* [ABOUT THIS TASK]
In the records below, repeat word for word only the lines starting at the one that contains "Click the Athletico-PR logo icon" and ending at the one that contains "Screen dimensions: 385x364", pictures excluded.

* [DATASET]

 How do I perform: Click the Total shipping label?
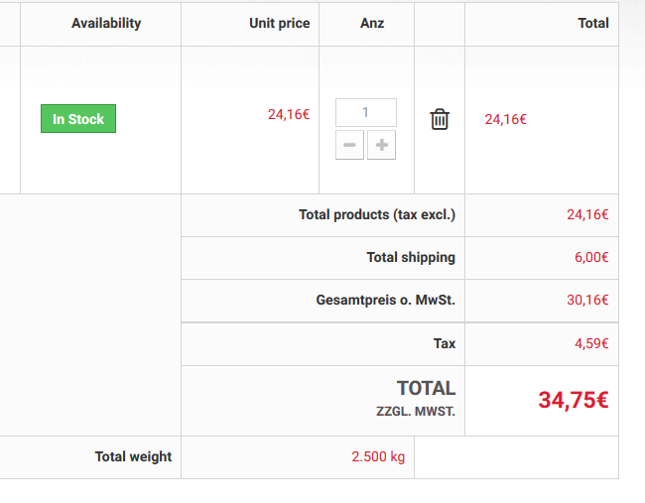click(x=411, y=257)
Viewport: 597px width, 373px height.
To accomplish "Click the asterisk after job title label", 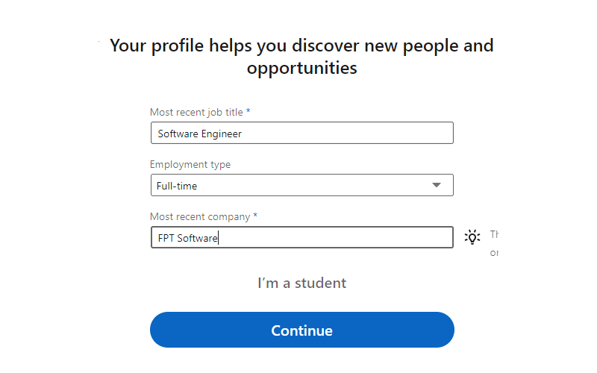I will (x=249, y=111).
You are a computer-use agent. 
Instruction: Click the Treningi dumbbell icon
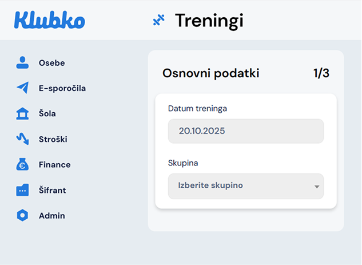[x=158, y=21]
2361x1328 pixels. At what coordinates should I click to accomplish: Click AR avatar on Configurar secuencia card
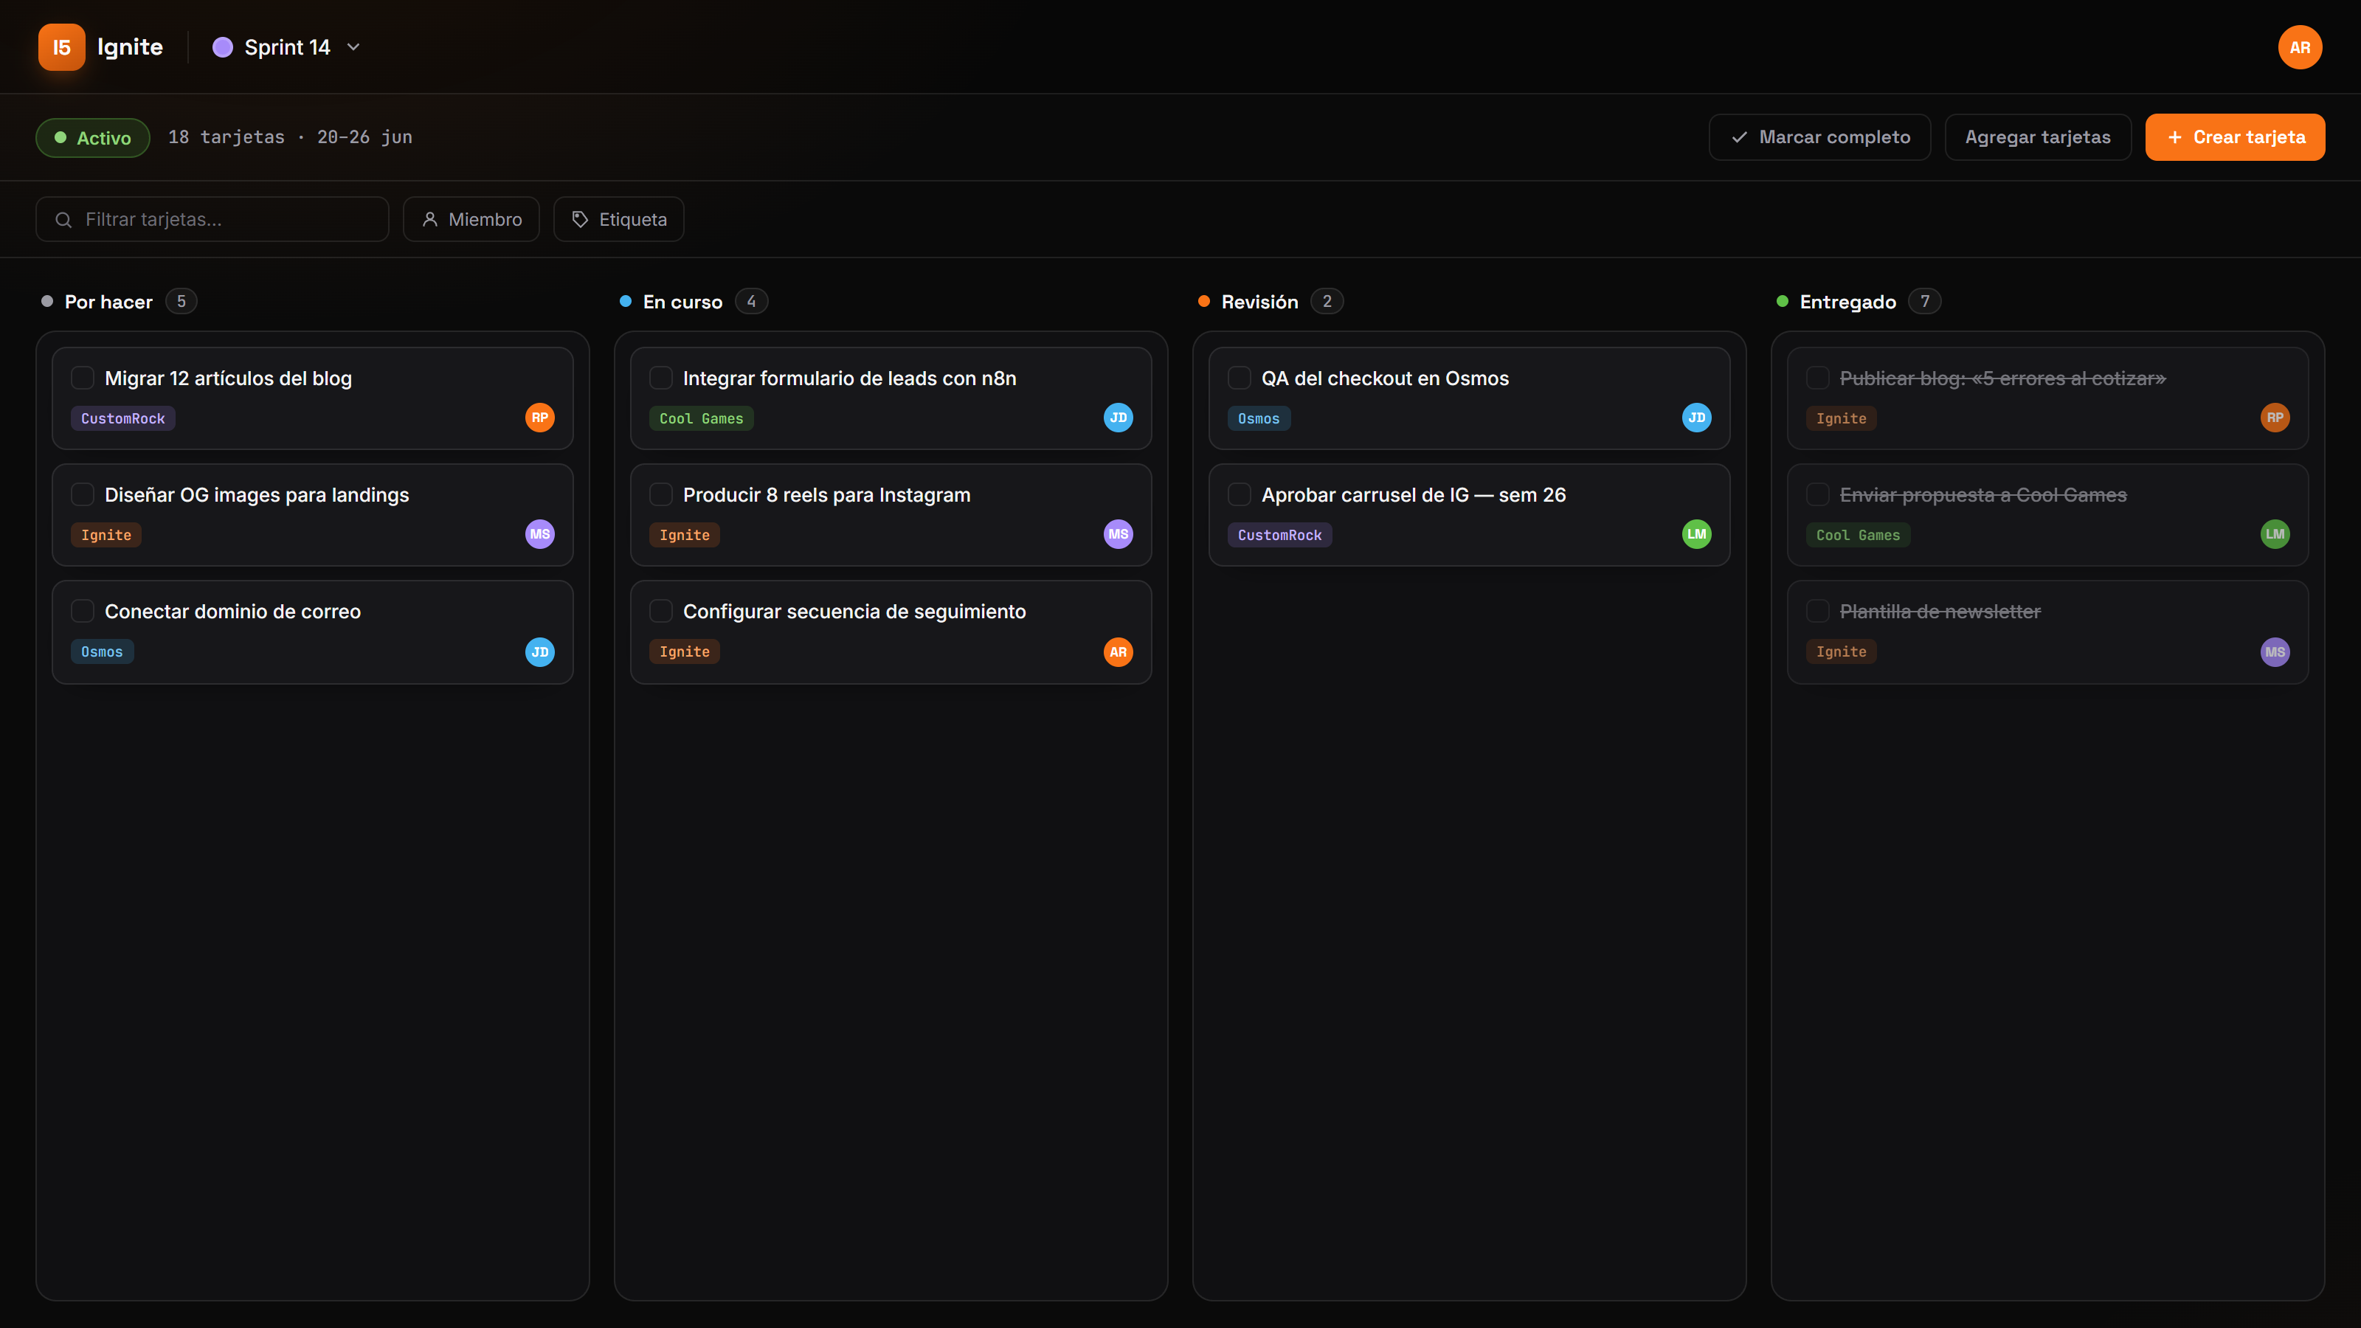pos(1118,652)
==
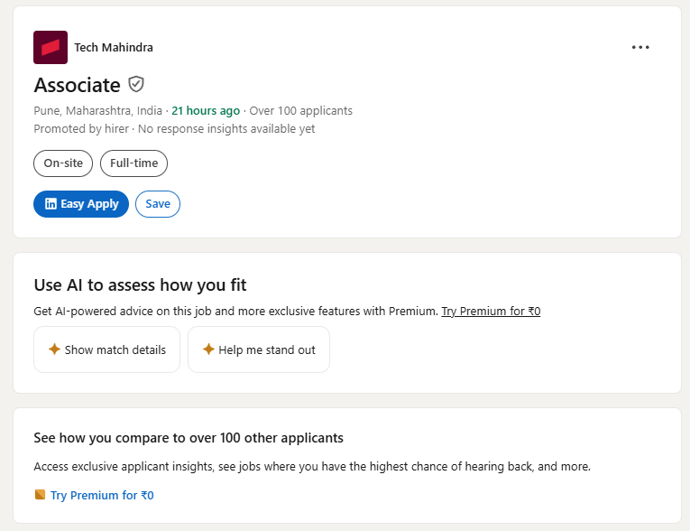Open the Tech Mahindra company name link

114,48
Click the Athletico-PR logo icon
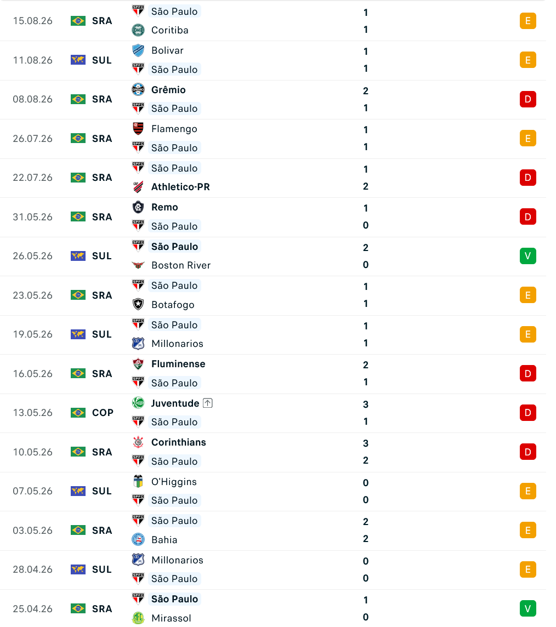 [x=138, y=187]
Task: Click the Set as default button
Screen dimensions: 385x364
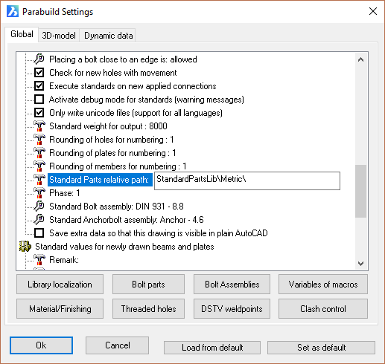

* [EXERCISE RESPONSE]
Click the Athletico-PR logo icon
 [x=138, y=187]
Task: Click the Set as default button
Screen dimensions: 385x364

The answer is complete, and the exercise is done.